WORK REQUIRED » In the data below, one line contains "is (768, 456)." and a later one contains "You are a computer-use agent. Viewport: 1065px". Print both, with every line between them, exactly and alone.

= Beginning of Section =

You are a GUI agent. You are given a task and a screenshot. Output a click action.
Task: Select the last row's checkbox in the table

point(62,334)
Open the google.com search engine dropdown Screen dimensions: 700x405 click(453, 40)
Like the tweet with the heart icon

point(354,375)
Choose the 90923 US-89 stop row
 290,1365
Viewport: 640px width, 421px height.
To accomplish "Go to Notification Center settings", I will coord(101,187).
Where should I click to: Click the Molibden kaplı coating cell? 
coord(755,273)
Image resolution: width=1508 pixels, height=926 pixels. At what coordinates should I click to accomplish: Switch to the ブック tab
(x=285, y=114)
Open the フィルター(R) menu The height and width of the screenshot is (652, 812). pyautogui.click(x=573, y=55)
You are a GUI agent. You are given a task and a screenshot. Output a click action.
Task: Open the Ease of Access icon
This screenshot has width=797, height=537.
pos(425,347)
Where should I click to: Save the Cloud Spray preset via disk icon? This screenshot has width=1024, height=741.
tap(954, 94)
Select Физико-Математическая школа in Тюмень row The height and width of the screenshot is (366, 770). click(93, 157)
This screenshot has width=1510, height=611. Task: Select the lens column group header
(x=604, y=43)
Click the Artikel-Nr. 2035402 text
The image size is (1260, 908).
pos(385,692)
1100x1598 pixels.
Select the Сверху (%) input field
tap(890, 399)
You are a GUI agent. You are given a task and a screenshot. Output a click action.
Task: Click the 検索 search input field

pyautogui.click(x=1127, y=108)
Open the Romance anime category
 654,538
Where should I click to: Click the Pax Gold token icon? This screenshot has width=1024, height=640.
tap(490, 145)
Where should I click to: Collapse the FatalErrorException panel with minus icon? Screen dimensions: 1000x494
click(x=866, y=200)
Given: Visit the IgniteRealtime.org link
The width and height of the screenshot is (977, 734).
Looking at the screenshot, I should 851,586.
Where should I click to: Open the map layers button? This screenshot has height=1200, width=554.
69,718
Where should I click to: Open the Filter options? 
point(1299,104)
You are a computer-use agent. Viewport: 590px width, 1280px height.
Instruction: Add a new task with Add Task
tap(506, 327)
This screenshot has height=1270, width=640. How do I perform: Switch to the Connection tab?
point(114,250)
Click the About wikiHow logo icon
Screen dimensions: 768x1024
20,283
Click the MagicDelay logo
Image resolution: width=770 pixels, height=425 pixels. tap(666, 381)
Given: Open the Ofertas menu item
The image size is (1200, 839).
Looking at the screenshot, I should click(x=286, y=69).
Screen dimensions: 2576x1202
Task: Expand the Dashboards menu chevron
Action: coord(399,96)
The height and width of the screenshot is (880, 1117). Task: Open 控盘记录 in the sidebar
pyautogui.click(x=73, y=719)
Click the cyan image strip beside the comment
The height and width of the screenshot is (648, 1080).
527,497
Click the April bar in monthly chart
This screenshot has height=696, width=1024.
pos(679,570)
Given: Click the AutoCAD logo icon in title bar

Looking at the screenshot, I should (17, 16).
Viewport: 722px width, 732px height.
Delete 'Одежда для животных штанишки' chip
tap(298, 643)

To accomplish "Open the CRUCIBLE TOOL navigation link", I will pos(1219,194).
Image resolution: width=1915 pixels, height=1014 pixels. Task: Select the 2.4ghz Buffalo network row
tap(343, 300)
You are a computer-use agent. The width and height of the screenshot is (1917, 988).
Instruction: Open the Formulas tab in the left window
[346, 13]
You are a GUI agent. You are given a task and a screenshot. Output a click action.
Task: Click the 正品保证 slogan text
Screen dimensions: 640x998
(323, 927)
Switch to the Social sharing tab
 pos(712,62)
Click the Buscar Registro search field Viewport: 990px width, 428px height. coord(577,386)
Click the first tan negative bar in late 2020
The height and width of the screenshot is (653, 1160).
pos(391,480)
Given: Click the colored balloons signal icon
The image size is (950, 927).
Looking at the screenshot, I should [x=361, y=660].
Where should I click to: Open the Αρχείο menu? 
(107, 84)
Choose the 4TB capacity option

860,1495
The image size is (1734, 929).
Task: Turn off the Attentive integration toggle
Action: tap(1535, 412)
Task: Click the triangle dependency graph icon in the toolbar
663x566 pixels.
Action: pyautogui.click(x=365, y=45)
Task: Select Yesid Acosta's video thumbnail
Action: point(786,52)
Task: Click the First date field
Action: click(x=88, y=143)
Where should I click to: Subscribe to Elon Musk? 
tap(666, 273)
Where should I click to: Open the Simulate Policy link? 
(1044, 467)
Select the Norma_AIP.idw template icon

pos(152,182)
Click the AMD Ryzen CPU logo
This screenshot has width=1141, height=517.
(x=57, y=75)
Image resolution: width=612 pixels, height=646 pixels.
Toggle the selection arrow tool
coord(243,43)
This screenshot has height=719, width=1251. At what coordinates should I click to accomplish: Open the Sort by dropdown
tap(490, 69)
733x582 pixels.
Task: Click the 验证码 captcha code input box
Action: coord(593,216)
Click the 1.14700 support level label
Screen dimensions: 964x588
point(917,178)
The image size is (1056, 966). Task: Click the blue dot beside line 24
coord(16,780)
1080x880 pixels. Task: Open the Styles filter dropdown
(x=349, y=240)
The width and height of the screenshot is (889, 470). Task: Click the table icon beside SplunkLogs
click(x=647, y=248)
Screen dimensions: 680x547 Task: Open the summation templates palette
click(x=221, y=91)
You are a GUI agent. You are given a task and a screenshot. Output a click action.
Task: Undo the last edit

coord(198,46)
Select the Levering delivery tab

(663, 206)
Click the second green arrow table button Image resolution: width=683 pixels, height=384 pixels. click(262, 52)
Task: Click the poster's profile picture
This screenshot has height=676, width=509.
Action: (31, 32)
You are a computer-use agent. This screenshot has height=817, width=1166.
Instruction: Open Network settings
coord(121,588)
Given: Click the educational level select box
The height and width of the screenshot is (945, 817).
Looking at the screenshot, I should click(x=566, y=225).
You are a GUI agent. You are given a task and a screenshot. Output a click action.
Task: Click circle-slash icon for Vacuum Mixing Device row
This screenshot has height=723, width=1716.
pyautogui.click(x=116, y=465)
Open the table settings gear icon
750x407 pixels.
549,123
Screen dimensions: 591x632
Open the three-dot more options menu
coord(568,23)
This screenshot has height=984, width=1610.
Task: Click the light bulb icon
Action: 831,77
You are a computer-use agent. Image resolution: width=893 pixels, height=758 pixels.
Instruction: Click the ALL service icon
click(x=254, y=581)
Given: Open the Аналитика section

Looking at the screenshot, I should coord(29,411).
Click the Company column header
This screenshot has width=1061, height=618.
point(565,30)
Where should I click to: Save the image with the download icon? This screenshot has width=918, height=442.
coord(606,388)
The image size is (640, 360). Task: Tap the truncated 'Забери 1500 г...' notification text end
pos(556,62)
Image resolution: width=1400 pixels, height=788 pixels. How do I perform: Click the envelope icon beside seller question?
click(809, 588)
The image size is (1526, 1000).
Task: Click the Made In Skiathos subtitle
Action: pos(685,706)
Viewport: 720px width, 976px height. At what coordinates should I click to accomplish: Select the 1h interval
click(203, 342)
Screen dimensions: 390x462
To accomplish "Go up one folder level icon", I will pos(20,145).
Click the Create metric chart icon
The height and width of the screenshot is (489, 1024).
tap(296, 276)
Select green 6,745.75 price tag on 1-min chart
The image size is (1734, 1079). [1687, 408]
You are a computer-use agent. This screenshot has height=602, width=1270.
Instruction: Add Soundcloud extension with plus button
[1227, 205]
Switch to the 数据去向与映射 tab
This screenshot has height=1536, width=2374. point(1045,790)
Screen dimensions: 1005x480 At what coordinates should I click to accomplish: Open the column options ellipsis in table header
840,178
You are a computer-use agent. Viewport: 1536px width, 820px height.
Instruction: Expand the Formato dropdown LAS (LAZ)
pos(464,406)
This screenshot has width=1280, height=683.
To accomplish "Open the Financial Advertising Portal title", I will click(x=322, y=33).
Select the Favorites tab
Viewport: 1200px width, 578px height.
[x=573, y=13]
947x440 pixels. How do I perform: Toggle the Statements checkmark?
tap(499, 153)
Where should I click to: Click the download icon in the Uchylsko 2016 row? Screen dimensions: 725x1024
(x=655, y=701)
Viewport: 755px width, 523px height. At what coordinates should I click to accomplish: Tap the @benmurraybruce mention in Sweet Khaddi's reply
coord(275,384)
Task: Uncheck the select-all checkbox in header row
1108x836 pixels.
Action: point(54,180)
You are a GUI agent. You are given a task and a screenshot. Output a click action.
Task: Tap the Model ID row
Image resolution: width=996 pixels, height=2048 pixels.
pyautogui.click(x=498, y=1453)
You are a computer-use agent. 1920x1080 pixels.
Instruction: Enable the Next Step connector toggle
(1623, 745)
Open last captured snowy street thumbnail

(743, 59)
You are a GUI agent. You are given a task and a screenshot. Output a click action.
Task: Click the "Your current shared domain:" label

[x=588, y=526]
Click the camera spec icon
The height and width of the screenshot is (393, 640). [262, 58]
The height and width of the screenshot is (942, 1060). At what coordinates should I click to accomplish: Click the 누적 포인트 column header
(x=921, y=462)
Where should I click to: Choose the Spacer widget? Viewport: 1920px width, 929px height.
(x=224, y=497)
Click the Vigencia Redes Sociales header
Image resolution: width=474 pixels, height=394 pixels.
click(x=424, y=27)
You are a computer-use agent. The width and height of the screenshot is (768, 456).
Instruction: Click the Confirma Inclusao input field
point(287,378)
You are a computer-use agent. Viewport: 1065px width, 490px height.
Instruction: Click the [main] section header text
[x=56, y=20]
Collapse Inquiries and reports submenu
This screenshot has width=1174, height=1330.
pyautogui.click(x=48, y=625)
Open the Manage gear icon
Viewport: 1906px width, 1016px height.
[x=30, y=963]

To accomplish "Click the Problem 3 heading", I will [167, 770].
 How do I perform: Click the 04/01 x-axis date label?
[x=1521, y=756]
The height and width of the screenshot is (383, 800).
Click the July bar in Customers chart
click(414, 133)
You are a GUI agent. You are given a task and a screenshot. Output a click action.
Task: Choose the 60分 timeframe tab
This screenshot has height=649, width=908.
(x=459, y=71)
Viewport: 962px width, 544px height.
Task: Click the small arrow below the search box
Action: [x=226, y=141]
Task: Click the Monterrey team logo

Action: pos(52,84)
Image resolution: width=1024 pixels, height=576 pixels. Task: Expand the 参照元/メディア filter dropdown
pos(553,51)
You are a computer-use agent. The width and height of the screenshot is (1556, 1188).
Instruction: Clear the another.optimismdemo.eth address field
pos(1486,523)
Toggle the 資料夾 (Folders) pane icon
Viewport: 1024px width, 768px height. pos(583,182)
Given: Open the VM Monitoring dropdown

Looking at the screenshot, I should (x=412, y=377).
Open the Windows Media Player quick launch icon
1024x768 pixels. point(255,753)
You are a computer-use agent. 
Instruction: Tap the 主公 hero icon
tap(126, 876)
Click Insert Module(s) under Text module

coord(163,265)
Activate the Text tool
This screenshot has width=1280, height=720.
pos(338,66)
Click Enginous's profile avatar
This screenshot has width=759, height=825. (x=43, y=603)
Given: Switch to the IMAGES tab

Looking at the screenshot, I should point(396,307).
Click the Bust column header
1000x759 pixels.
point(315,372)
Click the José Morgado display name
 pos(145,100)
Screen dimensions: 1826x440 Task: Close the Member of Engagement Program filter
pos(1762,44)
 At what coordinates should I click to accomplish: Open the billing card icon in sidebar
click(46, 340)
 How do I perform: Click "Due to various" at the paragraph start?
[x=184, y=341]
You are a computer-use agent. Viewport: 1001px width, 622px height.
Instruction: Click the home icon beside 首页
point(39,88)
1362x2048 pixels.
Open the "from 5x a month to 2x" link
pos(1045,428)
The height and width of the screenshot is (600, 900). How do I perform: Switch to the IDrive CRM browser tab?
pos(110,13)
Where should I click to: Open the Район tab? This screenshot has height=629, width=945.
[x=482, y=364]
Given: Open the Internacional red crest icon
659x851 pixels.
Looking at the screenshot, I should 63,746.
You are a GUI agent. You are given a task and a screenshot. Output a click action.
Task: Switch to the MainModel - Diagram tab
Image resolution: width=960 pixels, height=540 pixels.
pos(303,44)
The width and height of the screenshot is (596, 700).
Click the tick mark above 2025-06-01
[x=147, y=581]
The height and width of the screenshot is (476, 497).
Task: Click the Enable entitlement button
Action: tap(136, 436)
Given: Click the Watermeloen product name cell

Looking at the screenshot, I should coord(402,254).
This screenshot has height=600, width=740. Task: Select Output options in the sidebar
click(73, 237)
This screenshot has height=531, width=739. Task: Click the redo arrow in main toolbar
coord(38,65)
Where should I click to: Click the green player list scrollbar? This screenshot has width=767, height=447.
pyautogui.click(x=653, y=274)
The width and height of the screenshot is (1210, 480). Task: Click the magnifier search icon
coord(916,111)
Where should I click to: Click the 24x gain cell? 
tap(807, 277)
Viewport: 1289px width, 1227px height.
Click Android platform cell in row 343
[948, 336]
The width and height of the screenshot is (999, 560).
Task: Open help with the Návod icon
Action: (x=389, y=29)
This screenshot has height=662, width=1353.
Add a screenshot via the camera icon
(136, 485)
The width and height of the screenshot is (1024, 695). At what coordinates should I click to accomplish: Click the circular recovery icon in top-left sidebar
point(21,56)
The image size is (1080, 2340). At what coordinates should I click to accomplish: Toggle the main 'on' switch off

= End of Section =

YOUR RESPONSE »
You are a computer-use agent. The width and height of the screenshot is (768, 456).
Instruction: Click the Confirma Inclusao input field
point(287,378)
You are a computer-use agent. Viewport: 1065px width, 490px height.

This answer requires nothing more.